JOB A |
Give the part of the records that opens with the line containing "In order to click on CONTACT" and runs through the end of the records as a JSON list of strings, one string per line, leaving out blank lines.

SUPPLIED TEXT |
----------

According to an embodiment of the present disclosure, the fingerprint sensor 552 may detect a fingerprint of the user. For example, a fingerprint image of a finger may be captured from the fingerprint sensor 552. The fingerprint sensor 552 may be classified into an optical type, an ultrasonic type, and a capacitive type according to the physical quantity used to acquire the fingerprint image. As another example, the fingerprint sensor 552 may be classified into an area type of recognizing a fingerprint in the unit of surfaces and a swipe type of recognizing a fingerprint in the unit of lines.

According to various embodiments of the present disclosure, an IC (such as a fingerprint sensor IC) included in or connected to the fingerprint sensor 552 may scan a specific fingerprint detection area. The fingerprint sensor IC may acquire a fingerprint image through scanning. The fingerprint sensor IC, for example, may extract a unique feature of the fingerprint from the fingerprint image. The fingerprint sensor IC may convert the extracted feature to a digital value, and may provide the converted value to the processor 570. For example, the extracted feature, that is, the fingerprint minutiae may include various feature points, such as a ridge ending, a crossover, a bifurcation, and a pore included in the fingerprint. The processor 570 may compare the extracted feature and a feature (e.g., reference biometric information) of the fingerprint stored or registered in the memory 530 in advance. The processor 570 may authenticate whether the detected fingerprint is a fingerprint of the legal user based on the comparison result.

The contactless payment module 560 may wirelessly transmit payment data to the external device 505. For example, the contactless payment module 560 may transmit the payment data to the external device 505 through a specific wireless channel (e.g., an NFC channel, or an MST channel). For example, the contactless payment module 560 may transmit the payment data stored in the memory 530 or received from the outside to the external device 505. According to an embodiment of the present disclosure, the payment data received from the outside may be payment data originating from the first electronic device 501.

Referring to FIG. 5, the contactless payment module 560 may be embedded in the second electronic device 502. According to various embodiments of the present disclosure, the contactless payment module 560 may be realized by a dedicated device or accessory and may be electrically coupled to the second electronic device 502 through a specific interface (e.g., a 3.5 mm earphone terminal, or a USB terminal).

----------

DATA TO USE |
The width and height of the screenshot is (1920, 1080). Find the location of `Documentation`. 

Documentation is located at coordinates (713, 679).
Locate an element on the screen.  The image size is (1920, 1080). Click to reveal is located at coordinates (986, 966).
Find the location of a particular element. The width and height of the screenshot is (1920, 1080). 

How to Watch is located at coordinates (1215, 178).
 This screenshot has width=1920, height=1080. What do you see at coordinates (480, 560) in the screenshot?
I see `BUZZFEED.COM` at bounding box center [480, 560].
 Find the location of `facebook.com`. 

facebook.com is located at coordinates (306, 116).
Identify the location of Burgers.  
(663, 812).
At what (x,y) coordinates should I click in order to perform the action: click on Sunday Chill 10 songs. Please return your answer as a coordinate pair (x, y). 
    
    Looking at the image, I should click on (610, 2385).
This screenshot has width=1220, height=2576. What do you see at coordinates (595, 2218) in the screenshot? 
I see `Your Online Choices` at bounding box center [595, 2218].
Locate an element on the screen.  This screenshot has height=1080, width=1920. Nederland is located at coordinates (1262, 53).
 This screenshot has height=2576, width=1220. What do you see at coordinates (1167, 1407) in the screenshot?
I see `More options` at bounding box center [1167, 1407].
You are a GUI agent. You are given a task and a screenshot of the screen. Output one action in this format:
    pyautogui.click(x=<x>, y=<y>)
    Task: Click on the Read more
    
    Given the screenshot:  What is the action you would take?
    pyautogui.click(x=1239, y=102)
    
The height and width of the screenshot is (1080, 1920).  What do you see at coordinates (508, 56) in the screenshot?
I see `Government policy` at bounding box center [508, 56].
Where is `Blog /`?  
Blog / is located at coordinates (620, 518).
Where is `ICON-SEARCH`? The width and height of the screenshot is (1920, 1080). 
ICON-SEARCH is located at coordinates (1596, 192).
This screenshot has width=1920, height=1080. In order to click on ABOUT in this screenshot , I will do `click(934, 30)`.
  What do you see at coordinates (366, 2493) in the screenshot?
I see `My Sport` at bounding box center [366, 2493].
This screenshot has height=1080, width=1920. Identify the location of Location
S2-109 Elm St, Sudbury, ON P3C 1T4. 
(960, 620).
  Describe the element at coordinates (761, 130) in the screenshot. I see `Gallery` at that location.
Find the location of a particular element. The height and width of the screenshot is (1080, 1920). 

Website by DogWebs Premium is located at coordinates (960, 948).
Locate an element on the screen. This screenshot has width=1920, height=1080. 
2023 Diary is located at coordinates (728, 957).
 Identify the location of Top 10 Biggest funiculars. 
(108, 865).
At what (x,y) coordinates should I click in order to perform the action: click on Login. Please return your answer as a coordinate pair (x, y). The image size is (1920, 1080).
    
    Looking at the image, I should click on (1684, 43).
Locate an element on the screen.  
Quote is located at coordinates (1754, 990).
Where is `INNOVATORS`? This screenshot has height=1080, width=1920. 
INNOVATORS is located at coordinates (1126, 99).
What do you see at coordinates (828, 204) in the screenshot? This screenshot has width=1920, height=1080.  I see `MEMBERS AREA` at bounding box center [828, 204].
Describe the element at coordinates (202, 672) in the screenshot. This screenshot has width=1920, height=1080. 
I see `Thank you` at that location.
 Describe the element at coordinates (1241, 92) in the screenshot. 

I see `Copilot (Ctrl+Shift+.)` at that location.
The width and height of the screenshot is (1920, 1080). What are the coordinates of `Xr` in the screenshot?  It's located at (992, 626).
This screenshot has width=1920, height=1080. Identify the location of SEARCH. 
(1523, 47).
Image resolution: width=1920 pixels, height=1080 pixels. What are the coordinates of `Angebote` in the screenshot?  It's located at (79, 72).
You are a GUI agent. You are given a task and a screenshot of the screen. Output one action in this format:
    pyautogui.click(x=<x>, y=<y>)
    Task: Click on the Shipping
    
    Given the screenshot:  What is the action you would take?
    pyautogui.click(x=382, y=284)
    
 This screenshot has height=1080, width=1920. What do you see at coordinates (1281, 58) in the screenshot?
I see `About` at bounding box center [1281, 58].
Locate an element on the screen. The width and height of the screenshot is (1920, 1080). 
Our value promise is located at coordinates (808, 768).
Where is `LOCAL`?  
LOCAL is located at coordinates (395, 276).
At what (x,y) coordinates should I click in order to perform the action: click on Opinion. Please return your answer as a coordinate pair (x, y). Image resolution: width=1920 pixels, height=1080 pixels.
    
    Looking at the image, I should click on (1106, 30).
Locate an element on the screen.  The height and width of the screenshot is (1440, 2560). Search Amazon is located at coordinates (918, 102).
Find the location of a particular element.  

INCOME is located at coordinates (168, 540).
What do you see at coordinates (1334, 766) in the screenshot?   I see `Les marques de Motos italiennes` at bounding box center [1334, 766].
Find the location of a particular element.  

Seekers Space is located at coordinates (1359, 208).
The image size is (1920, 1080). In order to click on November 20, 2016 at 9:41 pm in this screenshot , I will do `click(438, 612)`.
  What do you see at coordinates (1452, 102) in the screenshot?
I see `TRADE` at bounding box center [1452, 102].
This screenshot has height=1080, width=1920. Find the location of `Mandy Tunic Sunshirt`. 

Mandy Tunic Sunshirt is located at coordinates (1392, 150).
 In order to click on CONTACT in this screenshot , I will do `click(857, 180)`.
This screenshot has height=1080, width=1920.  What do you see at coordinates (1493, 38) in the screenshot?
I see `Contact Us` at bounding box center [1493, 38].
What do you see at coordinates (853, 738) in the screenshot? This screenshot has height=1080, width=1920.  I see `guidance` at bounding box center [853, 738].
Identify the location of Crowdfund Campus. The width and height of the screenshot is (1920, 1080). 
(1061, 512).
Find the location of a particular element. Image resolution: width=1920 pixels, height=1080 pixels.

----------

JOB B |
According to the fingerprint sensor text, into which three types can the fingerprint sensor be classified by the physical quantity used to acquire the fingerprint image?

COMPLETE ANSWER A |
[
  " In order to click on CONTACT in this screenshot , I will do `click(857, 180)`.",
  "This screenshot has height=1080, width=1920.  What do you see at coordinates (1493, 38) in the screenshot?",
  "I see `Contact Us` at bounding box center [1493, 38].",
  "What do you see at coordinates (853, 738) in the screenshot? This screenshot has height=1080, width=1920.  I see `guidance` at bounding box center [853, 738].",
  "Identify the location of Crowdfund Campus. The width and height of the screenshot is (1920, 1080). ",
  "(1061, 512).",
  "Find the location of a particular element. Image resolution: width=1920 pixels, height=1080 pixels."
]

COMPLETE ANSWER B |
An optical type, an ultrasonic type, and a capacitive type.